- Do this -
Print the listing below word for word, from its first line through the line containing "pos(208,15)", both included.
[Begin]
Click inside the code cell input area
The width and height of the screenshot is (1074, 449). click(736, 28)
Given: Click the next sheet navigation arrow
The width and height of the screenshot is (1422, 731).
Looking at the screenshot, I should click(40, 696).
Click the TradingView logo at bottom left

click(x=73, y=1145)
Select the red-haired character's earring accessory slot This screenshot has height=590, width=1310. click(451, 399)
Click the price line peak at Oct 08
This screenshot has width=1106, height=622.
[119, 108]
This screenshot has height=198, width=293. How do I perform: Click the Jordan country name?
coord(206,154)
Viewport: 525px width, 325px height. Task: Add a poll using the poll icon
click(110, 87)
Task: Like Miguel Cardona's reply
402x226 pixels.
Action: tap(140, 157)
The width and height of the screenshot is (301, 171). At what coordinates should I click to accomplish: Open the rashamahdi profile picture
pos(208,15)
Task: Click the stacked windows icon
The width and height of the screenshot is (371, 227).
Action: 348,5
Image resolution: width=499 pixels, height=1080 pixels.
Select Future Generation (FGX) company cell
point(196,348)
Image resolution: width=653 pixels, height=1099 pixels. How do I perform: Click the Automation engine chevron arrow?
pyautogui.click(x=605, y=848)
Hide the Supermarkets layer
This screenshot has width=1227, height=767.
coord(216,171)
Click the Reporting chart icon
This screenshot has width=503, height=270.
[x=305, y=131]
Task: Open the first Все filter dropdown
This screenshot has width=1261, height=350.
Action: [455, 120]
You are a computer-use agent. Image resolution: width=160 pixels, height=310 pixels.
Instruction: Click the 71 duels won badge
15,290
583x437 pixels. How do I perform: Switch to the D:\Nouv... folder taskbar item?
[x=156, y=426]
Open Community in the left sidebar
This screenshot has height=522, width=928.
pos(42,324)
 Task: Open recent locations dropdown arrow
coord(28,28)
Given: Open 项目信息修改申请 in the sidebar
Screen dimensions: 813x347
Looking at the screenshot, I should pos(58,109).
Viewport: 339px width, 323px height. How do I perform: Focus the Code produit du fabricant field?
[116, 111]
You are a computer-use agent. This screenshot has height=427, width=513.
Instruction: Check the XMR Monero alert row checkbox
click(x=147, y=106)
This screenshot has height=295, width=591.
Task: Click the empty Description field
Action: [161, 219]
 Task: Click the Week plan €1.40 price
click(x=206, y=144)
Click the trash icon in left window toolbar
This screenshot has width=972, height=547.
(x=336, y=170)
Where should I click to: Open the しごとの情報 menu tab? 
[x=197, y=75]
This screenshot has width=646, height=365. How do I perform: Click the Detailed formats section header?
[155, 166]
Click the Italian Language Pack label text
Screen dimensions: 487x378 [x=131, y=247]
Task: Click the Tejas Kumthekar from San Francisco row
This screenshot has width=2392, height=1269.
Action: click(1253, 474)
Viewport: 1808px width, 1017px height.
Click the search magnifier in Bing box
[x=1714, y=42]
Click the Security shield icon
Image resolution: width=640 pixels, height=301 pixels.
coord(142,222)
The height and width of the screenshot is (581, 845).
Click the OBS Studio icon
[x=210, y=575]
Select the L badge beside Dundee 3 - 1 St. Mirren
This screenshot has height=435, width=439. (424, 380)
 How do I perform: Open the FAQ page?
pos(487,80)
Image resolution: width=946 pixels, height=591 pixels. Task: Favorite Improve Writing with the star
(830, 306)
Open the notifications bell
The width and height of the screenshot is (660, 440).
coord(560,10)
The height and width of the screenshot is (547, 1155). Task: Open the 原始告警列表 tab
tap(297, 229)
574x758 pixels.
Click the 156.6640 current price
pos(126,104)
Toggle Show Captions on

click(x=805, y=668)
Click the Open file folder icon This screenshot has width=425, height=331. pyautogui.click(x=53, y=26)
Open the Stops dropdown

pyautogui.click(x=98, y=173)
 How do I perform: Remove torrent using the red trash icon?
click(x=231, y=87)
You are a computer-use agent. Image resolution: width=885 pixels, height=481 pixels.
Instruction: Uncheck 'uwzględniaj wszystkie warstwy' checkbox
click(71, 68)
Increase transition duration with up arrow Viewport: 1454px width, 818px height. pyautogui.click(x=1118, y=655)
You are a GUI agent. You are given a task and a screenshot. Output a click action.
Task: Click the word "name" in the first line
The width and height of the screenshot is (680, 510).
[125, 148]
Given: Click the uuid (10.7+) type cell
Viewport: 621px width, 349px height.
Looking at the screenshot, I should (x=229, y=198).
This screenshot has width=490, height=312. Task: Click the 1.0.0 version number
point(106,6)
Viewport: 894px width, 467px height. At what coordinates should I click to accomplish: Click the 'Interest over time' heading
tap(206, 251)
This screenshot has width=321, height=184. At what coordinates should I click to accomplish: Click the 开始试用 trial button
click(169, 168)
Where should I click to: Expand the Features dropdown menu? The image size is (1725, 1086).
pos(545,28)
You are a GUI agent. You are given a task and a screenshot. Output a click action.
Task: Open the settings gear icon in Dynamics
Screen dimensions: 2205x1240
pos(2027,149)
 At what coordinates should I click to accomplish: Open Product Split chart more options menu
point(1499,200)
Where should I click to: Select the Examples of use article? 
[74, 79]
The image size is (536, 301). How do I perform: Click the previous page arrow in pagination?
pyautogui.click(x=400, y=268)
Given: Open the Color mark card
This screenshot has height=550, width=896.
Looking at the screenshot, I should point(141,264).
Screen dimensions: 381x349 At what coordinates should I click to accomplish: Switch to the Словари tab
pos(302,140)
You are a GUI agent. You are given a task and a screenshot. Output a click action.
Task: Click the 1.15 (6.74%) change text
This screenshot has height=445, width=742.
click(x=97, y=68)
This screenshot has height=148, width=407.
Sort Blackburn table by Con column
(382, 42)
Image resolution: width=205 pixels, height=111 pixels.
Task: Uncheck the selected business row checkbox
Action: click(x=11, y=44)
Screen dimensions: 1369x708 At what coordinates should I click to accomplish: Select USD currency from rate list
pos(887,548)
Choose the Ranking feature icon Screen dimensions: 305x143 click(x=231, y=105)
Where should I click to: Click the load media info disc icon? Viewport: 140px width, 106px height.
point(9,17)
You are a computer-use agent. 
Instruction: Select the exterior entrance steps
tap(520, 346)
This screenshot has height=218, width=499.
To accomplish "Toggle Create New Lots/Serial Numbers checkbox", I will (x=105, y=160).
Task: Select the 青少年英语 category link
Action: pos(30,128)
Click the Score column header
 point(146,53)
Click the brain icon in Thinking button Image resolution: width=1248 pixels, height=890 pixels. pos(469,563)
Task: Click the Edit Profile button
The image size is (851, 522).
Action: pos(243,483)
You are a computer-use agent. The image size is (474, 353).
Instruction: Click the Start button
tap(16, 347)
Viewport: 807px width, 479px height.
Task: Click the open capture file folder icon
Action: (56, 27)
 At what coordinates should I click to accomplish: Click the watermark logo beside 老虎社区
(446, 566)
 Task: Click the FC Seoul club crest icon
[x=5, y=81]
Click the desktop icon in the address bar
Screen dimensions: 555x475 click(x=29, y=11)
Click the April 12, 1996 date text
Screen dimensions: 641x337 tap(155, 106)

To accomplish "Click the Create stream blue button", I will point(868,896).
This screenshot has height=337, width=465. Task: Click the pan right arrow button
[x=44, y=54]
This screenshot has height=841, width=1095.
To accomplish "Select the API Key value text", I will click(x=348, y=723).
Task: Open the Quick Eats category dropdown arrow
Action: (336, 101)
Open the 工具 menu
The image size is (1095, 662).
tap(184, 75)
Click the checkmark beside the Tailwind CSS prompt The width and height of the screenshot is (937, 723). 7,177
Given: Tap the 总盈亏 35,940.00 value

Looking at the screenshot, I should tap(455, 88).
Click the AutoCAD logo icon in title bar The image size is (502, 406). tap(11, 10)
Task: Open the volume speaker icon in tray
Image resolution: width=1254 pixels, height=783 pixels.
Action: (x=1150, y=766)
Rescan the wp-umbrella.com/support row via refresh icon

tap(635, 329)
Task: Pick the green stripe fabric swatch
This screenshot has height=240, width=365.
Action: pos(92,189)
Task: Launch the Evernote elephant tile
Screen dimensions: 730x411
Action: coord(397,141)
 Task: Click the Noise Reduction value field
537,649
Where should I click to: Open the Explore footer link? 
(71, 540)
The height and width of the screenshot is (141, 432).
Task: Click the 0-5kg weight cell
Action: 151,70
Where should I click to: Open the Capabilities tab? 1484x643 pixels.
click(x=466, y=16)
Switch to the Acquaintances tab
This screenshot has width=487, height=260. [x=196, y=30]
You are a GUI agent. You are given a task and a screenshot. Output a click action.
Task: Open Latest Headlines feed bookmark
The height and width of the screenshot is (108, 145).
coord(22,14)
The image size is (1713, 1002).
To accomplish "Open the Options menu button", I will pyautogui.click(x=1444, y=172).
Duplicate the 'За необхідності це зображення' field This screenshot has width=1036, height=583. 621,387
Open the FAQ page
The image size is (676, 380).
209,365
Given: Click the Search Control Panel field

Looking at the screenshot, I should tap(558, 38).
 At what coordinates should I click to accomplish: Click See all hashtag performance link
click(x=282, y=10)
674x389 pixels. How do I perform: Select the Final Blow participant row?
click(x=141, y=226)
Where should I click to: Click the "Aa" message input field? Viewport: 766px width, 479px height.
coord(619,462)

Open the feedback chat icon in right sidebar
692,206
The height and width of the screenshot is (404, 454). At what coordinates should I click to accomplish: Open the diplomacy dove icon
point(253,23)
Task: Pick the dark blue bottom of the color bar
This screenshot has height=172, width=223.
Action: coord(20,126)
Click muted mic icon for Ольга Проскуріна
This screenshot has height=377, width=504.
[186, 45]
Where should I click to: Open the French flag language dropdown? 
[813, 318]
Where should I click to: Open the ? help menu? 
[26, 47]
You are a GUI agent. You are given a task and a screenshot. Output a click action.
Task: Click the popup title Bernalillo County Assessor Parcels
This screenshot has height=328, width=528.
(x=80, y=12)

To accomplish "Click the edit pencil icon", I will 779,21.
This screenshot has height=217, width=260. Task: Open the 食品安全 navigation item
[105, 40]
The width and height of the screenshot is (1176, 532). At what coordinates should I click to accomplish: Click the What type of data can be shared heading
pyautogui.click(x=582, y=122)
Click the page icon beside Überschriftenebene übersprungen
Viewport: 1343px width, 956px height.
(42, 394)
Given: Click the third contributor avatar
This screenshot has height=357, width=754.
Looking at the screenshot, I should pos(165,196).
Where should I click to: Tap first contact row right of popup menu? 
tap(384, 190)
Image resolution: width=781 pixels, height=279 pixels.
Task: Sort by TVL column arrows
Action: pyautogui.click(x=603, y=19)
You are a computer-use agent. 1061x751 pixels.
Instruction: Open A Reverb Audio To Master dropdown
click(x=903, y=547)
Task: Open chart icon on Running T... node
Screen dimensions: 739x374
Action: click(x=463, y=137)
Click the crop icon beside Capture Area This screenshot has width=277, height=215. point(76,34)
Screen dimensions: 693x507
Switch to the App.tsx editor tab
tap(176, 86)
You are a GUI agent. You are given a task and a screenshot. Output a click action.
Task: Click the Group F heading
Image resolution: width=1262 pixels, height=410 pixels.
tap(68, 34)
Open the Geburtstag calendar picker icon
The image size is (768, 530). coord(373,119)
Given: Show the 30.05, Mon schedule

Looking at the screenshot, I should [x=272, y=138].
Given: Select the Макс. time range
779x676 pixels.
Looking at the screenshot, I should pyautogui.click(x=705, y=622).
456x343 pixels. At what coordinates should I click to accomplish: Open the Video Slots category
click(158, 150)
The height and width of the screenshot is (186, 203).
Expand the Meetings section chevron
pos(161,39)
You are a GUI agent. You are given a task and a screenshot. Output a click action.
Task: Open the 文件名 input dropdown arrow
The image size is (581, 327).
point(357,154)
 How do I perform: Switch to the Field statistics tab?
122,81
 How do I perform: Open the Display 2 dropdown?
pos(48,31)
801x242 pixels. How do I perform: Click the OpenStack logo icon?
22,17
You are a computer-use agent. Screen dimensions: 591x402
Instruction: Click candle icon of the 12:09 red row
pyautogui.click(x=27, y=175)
[End]
- Solution -
Click inside the code cell input area
The width and height of the screenshot is (1074, 449). click(736, 28)
Given: Click the next sheet navigation arrow
The width and height of the screenshot is (1422, 731).
Looking at the screenshot, I should click(40, 696).
Click the TradingView logo at bottom left

click(x=73, y=1145)
Select the red-haired character's earring accessory slot This screenshot has height=590, width=1310. click(451, 399)
Click the price line peak at Oct 08
This screenshot has width=1106, height=622.
[119, 108]
This screenshot has height=198, width=293. How do I perform: Click the Jordan country name?
coord(206,154)
Viewport: 525px width, 325px height. Task: Add a poll using the poll icon
click(110, 87)
Task: Like Miguel Cardona's reply
402x226 pixels.
Action: tap(140, 157)
The width and height of the screenshot is (301, 171). At what coordinates should I click to accomplish: Open the rashamahdi profile picture
pos(208,15)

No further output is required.